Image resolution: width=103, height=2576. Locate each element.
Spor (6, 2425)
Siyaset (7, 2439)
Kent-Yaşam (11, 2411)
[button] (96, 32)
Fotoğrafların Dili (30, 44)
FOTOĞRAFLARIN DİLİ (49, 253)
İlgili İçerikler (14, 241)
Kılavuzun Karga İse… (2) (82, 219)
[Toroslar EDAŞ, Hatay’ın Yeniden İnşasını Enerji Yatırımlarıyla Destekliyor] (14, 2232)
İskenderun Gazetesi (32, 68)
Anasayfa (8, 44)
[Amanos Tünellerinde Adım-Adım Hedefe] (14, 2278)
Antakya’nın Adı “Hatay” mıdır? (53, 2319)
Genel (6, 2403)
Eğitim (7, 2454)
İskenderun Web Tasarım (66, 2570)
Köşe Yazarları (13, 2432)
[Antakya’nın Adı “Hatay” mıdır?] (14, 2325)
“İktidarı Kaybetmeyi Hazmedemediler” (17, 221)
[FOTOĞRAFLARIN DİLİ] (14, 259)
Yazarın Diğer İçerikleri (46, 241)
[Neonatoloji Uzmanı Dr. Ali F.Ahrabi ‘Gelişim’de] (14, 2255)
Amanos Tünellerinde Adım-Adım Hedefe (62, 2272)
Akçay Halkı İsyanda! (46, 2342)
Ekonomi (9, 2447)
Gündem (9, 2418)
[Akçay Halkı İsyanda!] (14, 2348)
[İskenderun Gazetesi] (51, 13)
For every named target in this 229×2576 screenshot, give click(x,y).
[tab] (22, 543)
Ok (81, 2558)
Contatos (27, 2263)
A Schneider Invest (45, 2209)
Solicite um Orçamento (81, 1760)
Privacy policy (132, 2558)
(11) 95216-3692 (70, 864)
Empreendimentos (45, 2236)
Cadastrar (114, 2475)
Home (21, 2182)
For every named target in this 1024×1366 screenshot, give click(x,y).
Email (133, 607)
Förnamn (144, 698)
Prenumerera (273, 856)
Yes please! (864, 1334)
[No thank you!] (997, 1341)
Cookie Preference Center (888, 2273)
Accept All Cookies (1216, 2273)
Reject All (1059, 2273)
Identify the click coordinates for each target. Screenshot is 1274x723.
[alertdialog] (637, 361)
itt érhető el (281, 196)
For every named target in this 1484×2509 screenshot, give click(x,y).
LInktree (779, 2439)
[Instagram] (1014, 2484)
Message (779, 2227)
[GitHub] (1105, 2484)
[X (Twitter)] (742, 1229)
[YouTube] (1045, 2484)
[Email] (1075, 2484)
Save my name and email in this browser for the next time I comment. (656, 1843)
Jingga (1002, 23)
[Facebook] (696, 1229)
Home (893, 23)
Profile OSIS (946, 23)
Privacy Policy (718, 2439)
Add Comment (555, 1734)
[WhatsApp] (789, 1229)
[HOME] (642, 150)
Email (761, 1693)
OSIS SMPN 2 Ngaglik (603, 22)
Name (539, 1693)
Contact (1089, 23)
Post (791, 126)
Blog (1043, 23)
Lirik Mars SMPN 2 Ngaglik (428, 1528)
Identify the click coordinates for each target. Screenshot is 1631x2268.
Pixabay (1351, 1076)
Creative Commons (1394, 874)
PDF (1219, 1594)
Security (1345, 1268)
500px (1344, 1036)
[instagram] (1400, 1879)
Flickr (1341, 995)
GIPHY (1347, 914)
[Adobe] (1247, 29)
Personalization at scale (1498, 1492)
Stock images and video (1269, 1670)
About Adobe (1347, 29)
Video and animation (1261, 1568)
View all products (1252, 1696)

About this task
Lines in the records that hold the word "DİLİ" are to be counted; give only the total.

Exercise answer
2